To add to the Red Devils' worries, their EPL home form has been dreadful this season, having managed only one win in five league outings at Old Trafford - a 1-0 victory over West Bromwich Albion last month.
They have also drawn with Chelsea (0-0) and lost to Crystal Palace (3-1), Arsenal (1-0) and Tottenham Hotspur (6-1).

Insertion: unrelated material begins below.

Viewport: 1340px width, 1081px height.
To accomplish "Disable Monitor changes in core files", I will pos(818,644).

City are more than capable of inflicting more pain.
Sir Alex Ferguson famously derided United's nearest and dearest as a mild irritant; "a noisy neighbour" that could be ignored by simply turning up the volume on your television.
Solskjaer, however, does not have the option of drowning out City's sound.

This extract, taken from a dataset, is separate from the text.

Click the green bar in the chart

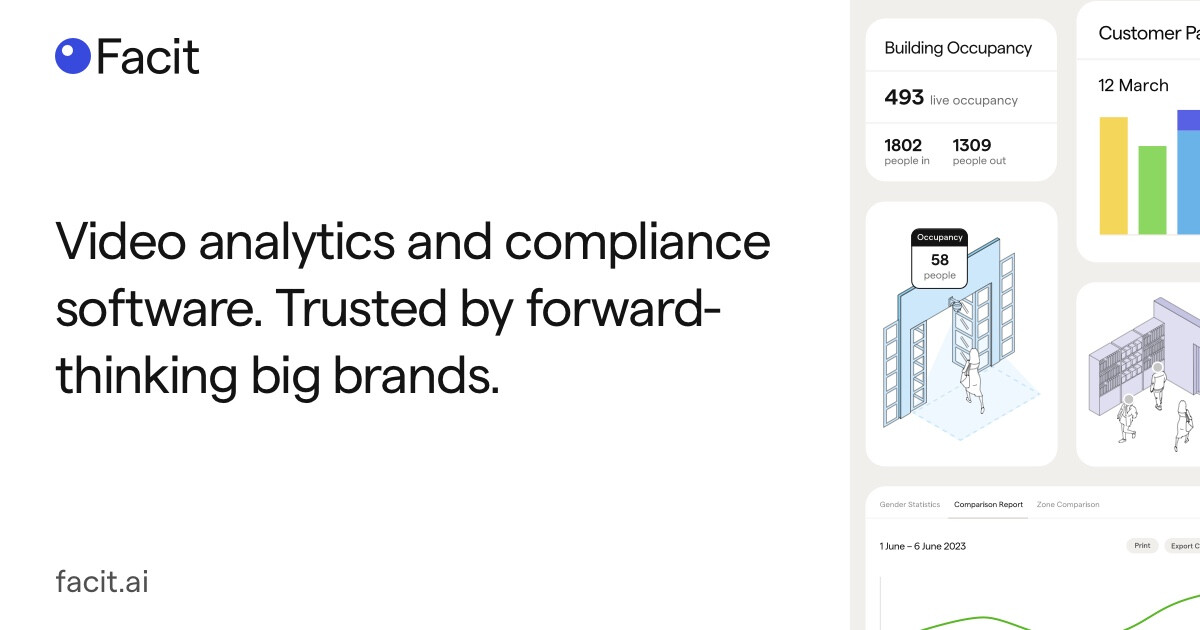(x=1152, y=190)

Their unheralded ruthlessness is reminiscent of Ferguson's all-conquering teams of the past, which helped the "baby-faced assassin" etch his name into Old Trafford folklore.
City's near-flawless passage into the round of 16, even at half-strength, underlines the power shift in Manchester as United face a stint in the Europa League's knockout stages for a second consecutive season, despite operating at virtually full tilt.
City's laser-like focus never wavered against Marseille and further intensified when Sergio Aguero made a long-awaited introduction midway through the second half.
The Argentinian's goal barely 10 minutes on his return stole the headlines. But his attacking partner Ferran Torres should concern Solskjaer just as much, especially as City's ageing talisman is confirmed to begin the clash at the Theatre of Dreams on the bench.
The Spaniard, who joined City in the summer, has scored in four Champions League outings for the Citizens, and appears a more competent alternative to the misfiring Gabriel Jesus.
Scars from their failed EPL title defence are slowly healing. The prospect of inflicting a far greater pain on Solskjaer than he did with March's 2-0 reversal will only heighten City's motivation as they prepare to make the short trip to Old Trafford.
Fears of fuelling a perception that the Old Trafford hierarchy hires and fires managers at will has allowed the Norwegian to cling to power in the same way he does with lazy nostalgia.
Allowing Solskjaer to fall on his sword before Christmas leaves the club in a no-win situation, with City's visit followed by trips to Sheffield United and a League Cup quarter-final with Everton either side of welcoming another sworn enemy in Leeds United.
Not that optics seem to matter to the club's hierarchy, having sacked Louis van Gaal after winning the FA Cup, David Moyes on the back of a defeat by the Toffees, his former employers, and Jose Mourinho following a 3-1 humiliation by Liverpool.
Guardiola's charges were guilty of taking their eye off the ball in three of last season's four meetings. With Ole in the crosshairs again, they will not hesitate in taking the shot.